“Since the setting up of the London Trauma System in April 2010, Londoner’s have had a safer and more expert and responsive service” said Tracy Parr of the London Trauma Office in a presentation to delegates at the Acquired Brain Injury Forum for London (ABIL) meeting on May 9th.
The service is consultant delivered 24/7 and time for emergency CT scans had been cut to less than 1 hour, leading to a significant reduction in times to appropriate treatment. Overall, more lives were being saved compared to national benchmarks. However, Tracy pointed out that although services are moving in the right direction there is still work to be done on improving access to rehabilitation.
This was picked up by her colleague, Rebekah Middleton, who discussed the initial results of data collected on the rehabilitation needs of patients with traumatic injuries in London and the use of outcome measures with this patient group. The data shows that the pathway for the severely injured group who require specialised rehabilitation is not currently optimal. Similarly the data identified considerable room for improvement in access to community services and the role of the navigator was further highlighted to be very important. The work overall will help to guide ongoing local and London rehabilitation improvements.
Brian Sladen and John Ling described a joint project between Headway South East London and Kings College Hospital, one of the Major Trauma Centres, which is helping in the co-ordination of services for people with an acquired brain injury in their catchment area. As well as assisting with the transition from hospital to the community, this successful project has Headway coordinators advocating in a case management capacity and supporting patients and families. The fragility of funding for voluntary sector input was noted.

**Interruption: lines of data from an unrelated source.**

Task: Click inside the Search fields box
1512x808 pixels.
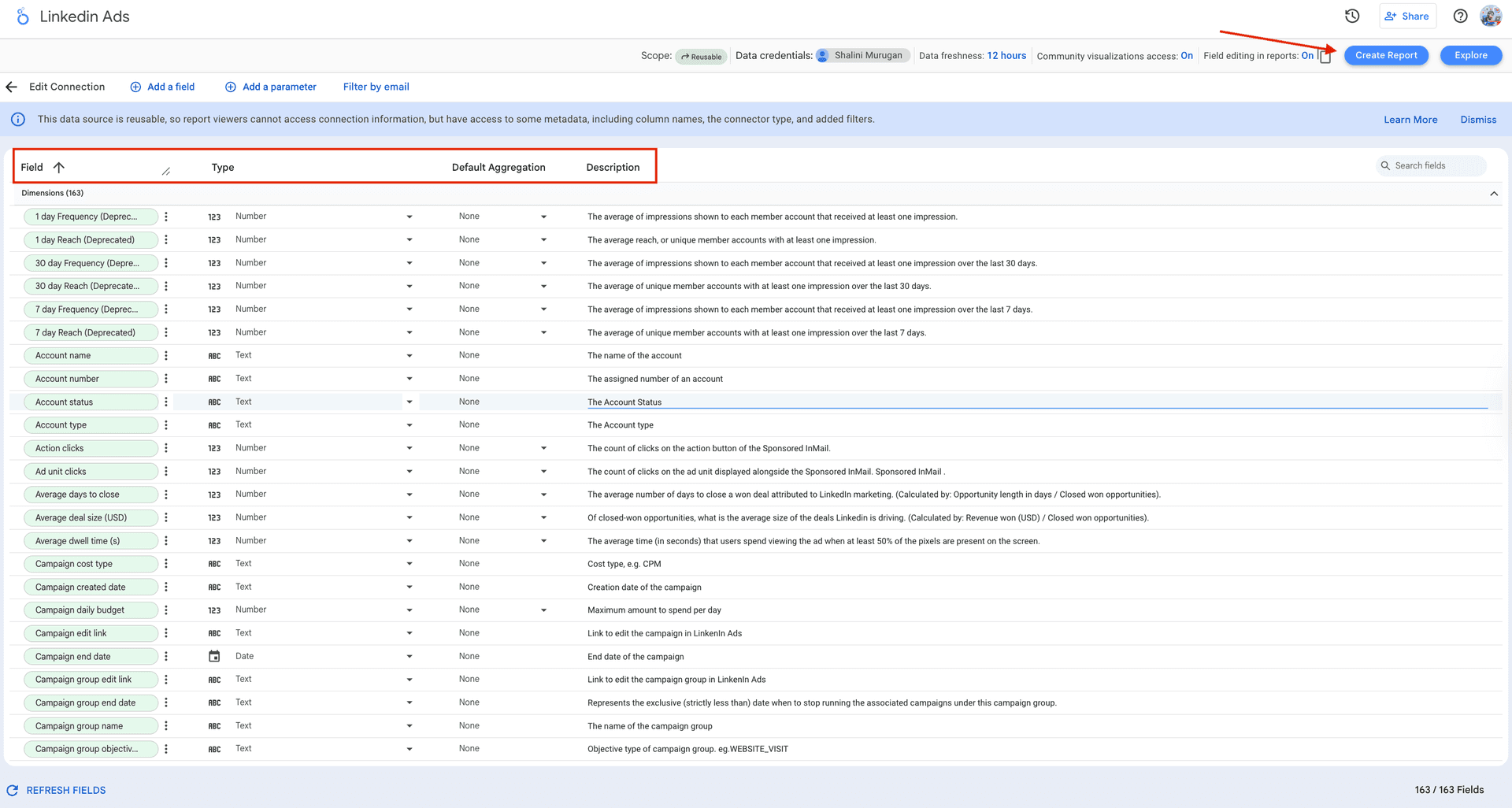Action: click(x=1433, y=165)
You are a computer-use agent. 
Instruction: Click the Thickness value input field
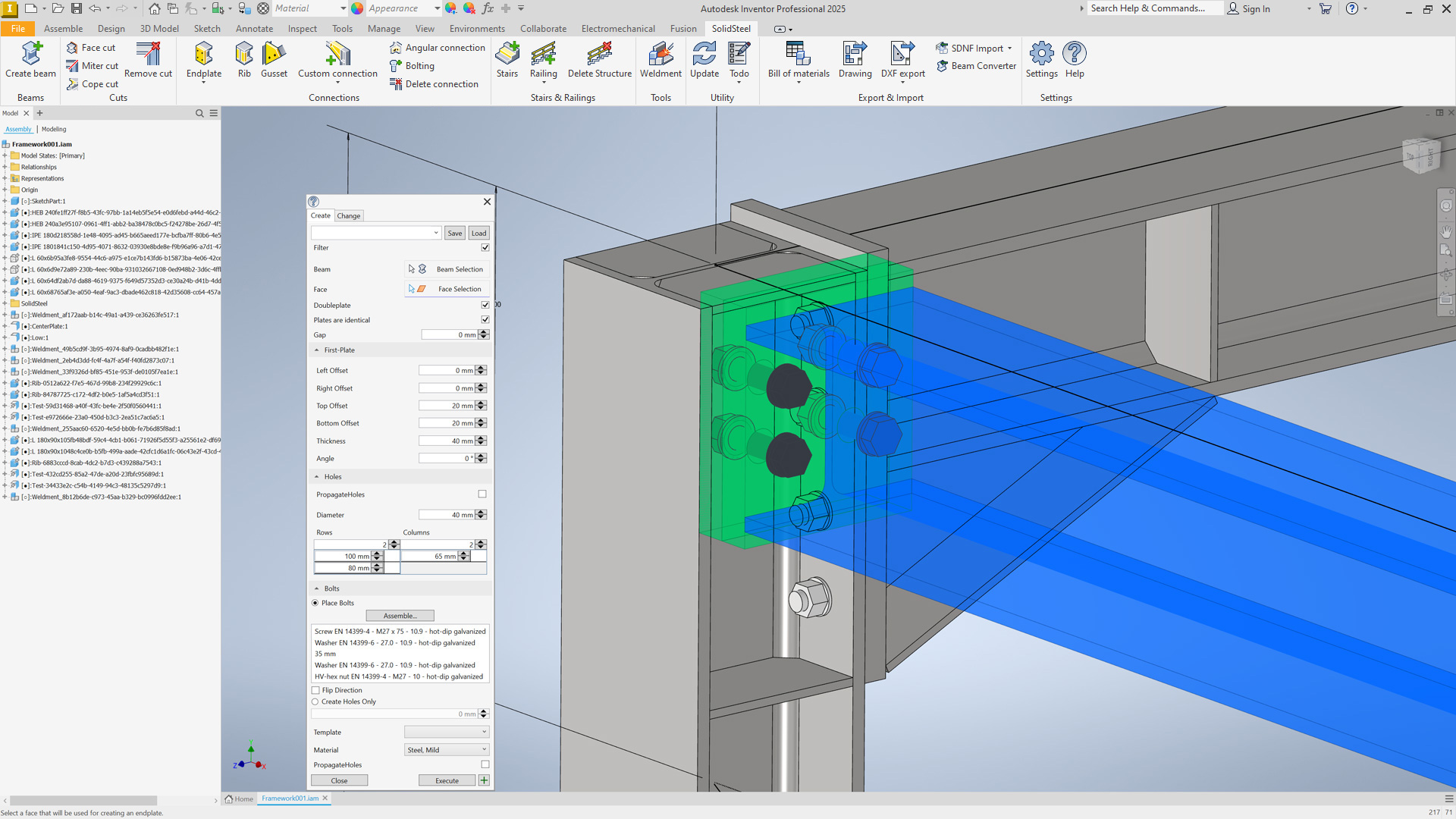[447, 441]
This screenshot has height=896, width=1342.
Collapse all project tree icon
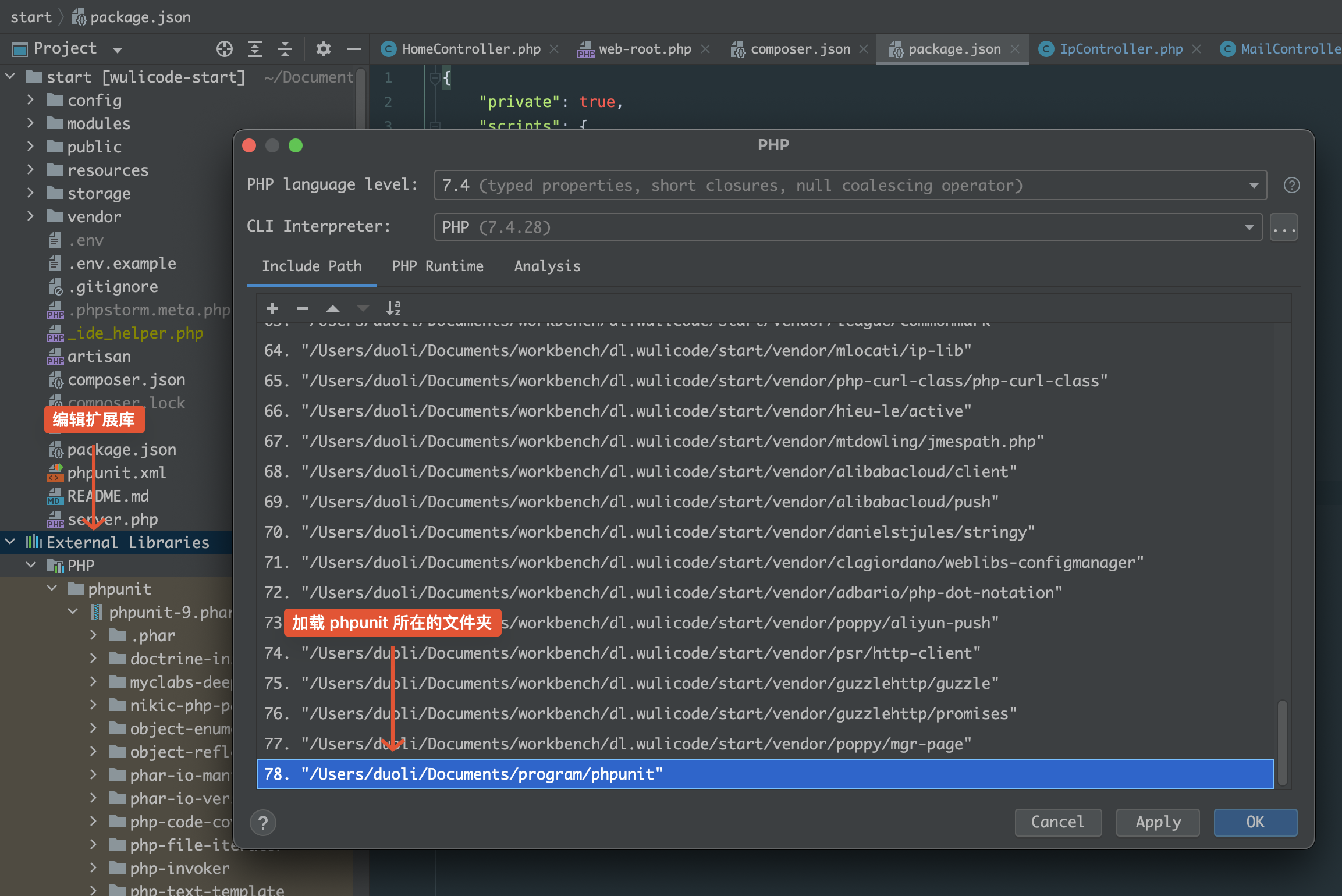point(285,49)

The final speaker, Dr Colette Griffin of St George’s NHS Trust, another Major Trauma Centre, shared her experiences of setting up a dedicated head injury service in the south west of London. This has halved the amount of time from referral to surgery and ensured that a dedicated and experienced multidisciplinary team are available to meet the needs of the patient from admission through surgery and early intervention to rehabilitation. Dr Griffin is keen to develop further community links, including with voluntary sector organisations, to enhance the service.